Thin film coatings are the layers of frosting in industrial applications across multiple manufacturing sectors. Environmentally sustainable, water-based, solvent-free thin film coatings are the future of high performance materials.
Dr. Jodie Lutkenhaus, associate professor and William and Ruth Neely Faculty Fellow in the Artie McFerrin Department of Chemical Engineering at Texas A&M University, has received a $405,000 grant from the National Science Foundation to research ultra-thin films of polymers containing bound ions, known as ‘polyelectrolytes’.
Lutkenhaus’ Organic Thin Films and Nanostructures Lab seeks to evaluate the ‘glass-melt’ or softening transition of these films using a suite of analytical techniques that will probe it on a molecular level. If successful, this project will shed new light on the role of water and salt in the thermal transition.
The nanocomposite coating is a thin film of polyelectrolyte multilayers or “layer-by-layer assembly” of desired material. Such coatings are commonly used in solar cells, optic and antibacterial, biomedical and temperature-responsive materials. Common layer-by-layer assemblies are made by processing by immersion, spinning spraying, electromagnetic or fluidic deposition of desired material on a variety of application surfaces.
“Any application you can dream of for these coatings, I assure you someone has tried it,” said Lutkenhaus. “At one point, researchers were talking about depositing it into hair as a beauty product.”
Although thin films have been developed for a while, their exact structure is still not known. This project places a unique emphasis on salt type, where a broad range of salts with varying size, charge and water interactions are examined. Lutkenhaus seeks to investigate the unified relationship between temperature, water and salt as it governs the transition of the thin films.
“This will be of significant importance because this new knowledge will allow fine-tuning of the transition temperature and the physical properties associated with these materials, ultimately leading to possible new advanced applications,” said Lutkenhaus.

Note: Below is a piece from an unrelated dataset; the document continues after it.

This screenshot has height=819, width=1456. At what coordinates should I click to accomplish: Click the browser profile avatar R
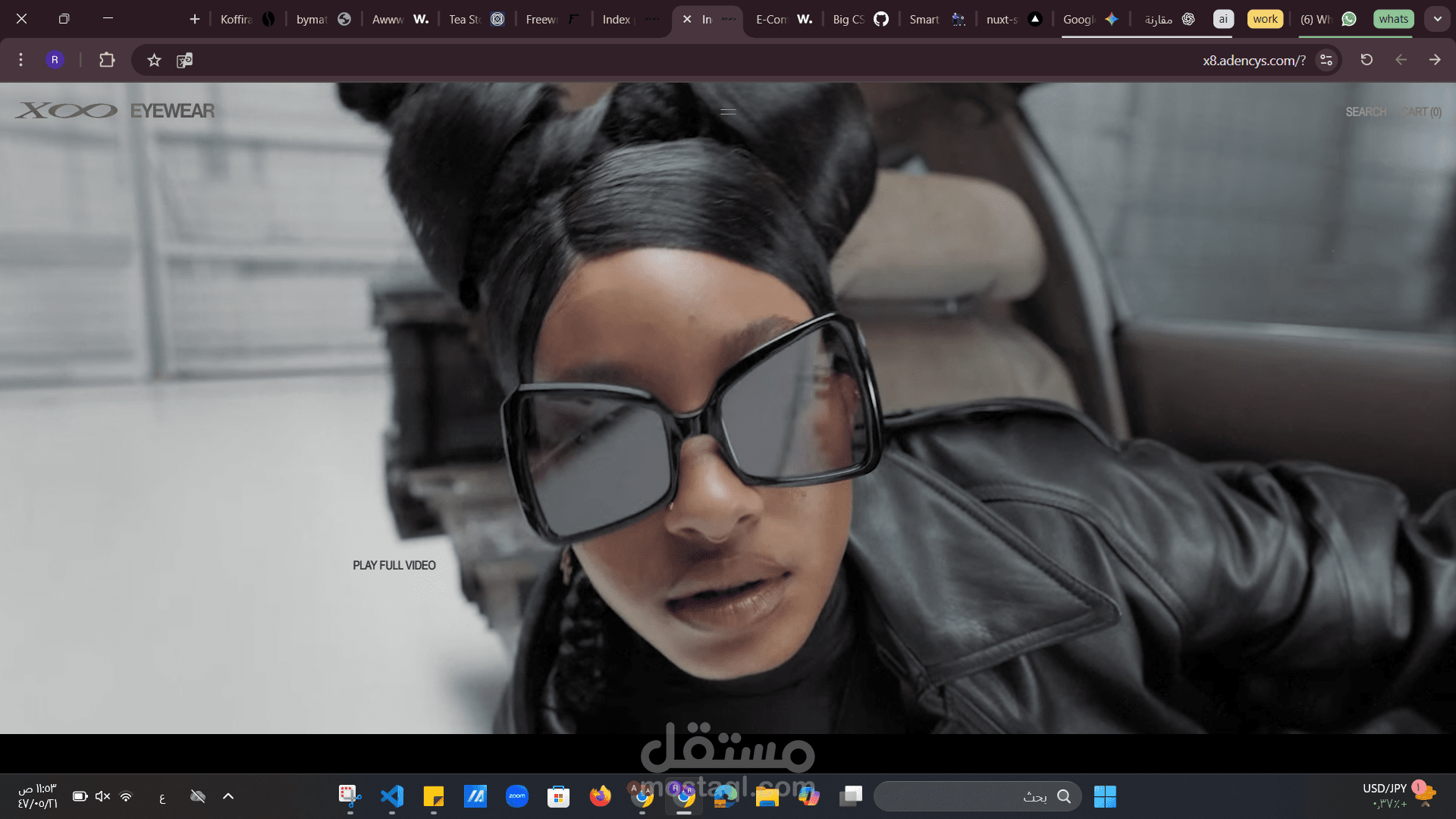(x=55, y=59)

She explained the phenomenon of thin film glass transitions on a macroscopic scale with an example of a rubber ball. She demonstrated how the ball when dipped in liquid nitrogen solidifies and cracks when dropped on the ground. In real world applications, it is important to know if the film is rubbery or glassy. Continued fundamental research on the structure of the coatings will help Lutkenhaus engineer thin film coatings that adapts to the material to be coated.

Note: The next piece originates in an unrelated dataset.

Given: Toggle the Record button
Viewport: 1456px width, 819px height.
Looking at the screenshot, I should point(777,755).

Dr. Maria Sammalkorpi, professor of polymer chemistry from Aalto University in Finland, actively collaborates with Lutkenhaus’ lab. Her molecular models explain some of the properties in thin films. Yangpu Zhang, doctoral student in the chemical engineering department is assisting Lutkenhaus, and will be visiting Sammalkorpi for a month in Finland to conduct related research in polyelectrolyte complexes, a cousin of layer-by-layer assemblies.

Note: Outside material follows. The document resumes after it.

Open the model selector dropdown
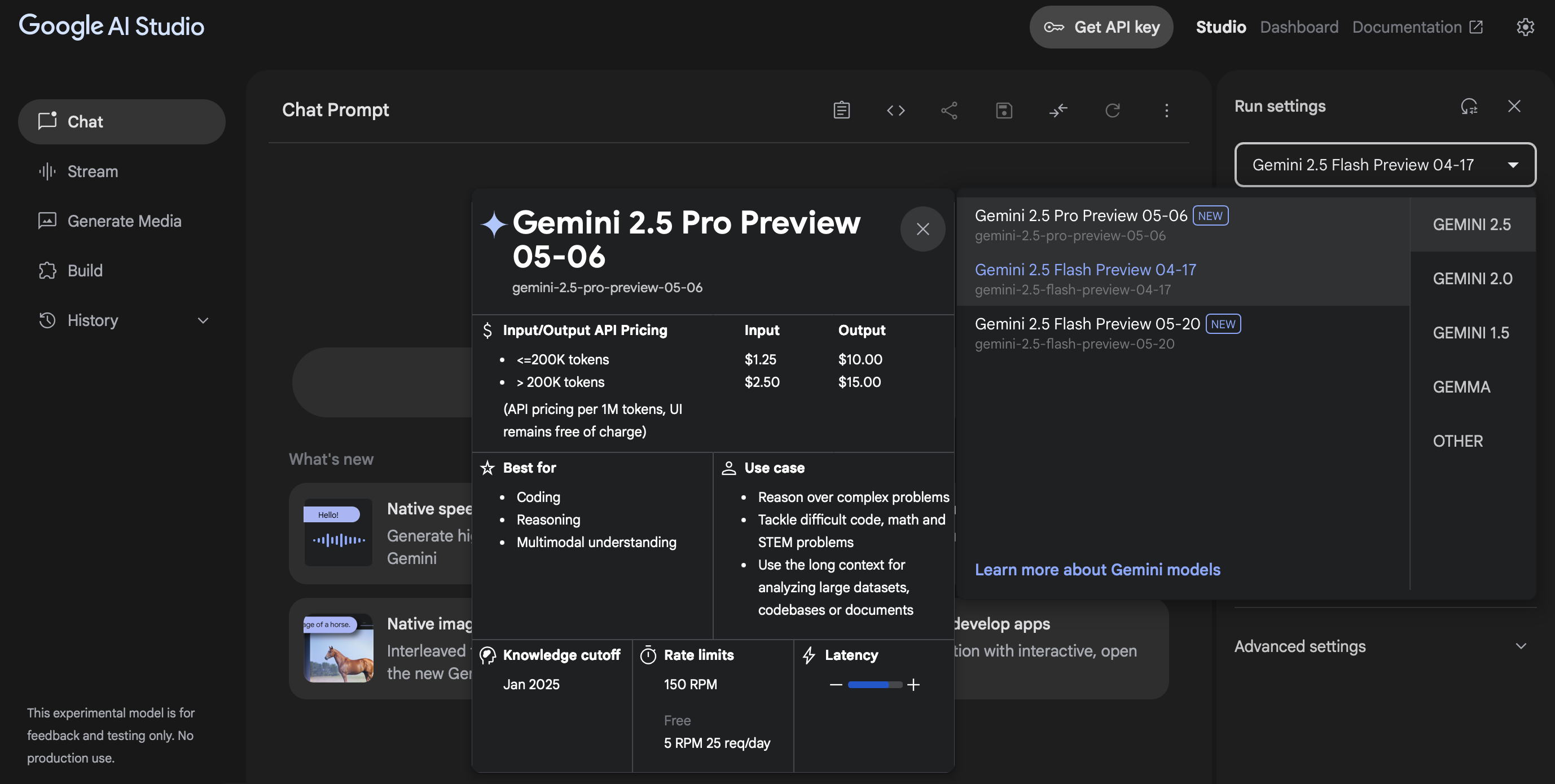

Four undergraduate students in Lutkenhaus’ research group are currently assisting with the research. Lutkenhaus says this research is a good platform to introduce them to lab research as the process is water-based and therefore, safe.
“You can pretty much use any material to create a thin film coating which is adaptable, environmentally safe and stimuli-responsive,” said Lutkenhaus. “These coatings are so versatile, the consumer wouldn’t and shouldn’t know they’re there.”